• _TASK DIRECTIONS_: Copy, from the material below, every line in which the word "menu" can be found.

• _SUPPLIED MATERIAL_:
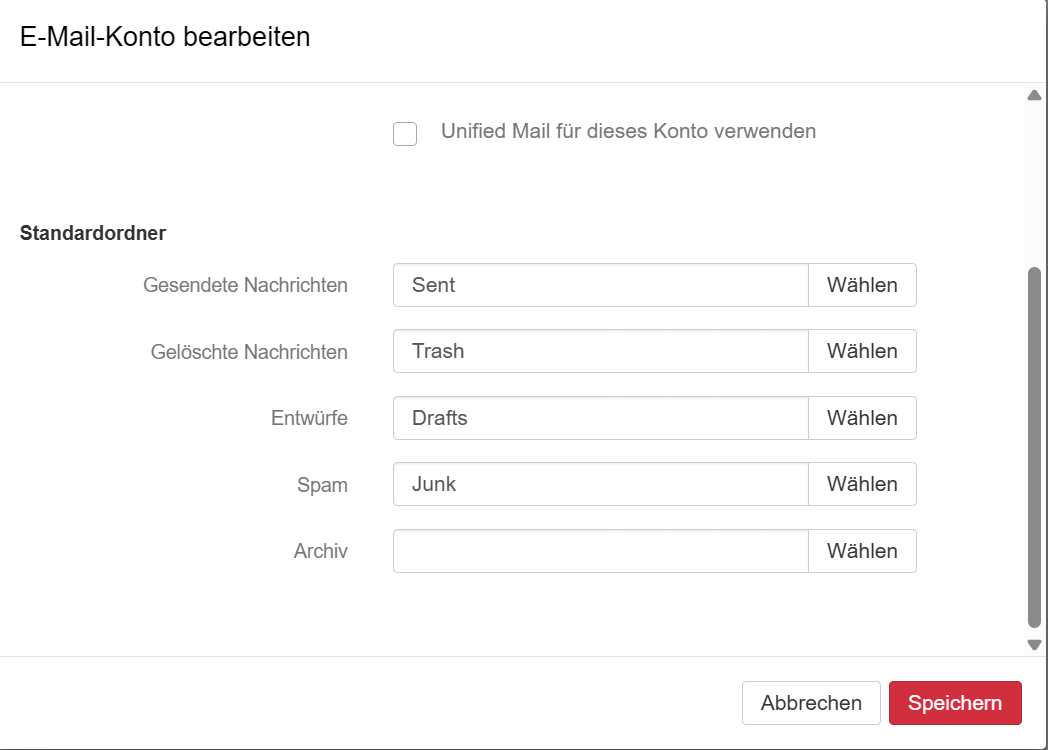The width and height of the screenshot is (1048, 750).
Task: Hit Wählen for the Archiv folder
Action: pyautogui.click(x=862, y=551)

...

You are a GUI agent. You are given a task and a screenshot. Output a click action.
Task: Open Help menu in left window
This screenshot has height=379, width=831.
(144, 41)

==

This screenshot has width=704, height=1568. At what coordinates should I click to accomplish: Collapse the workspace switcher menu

• _TASK SOLUTION_:
Task: Open Help menu in left window
This screenshot has width=704, height=1568. At what coordinates should I click to accomplish: Collapse the workspace switcher menu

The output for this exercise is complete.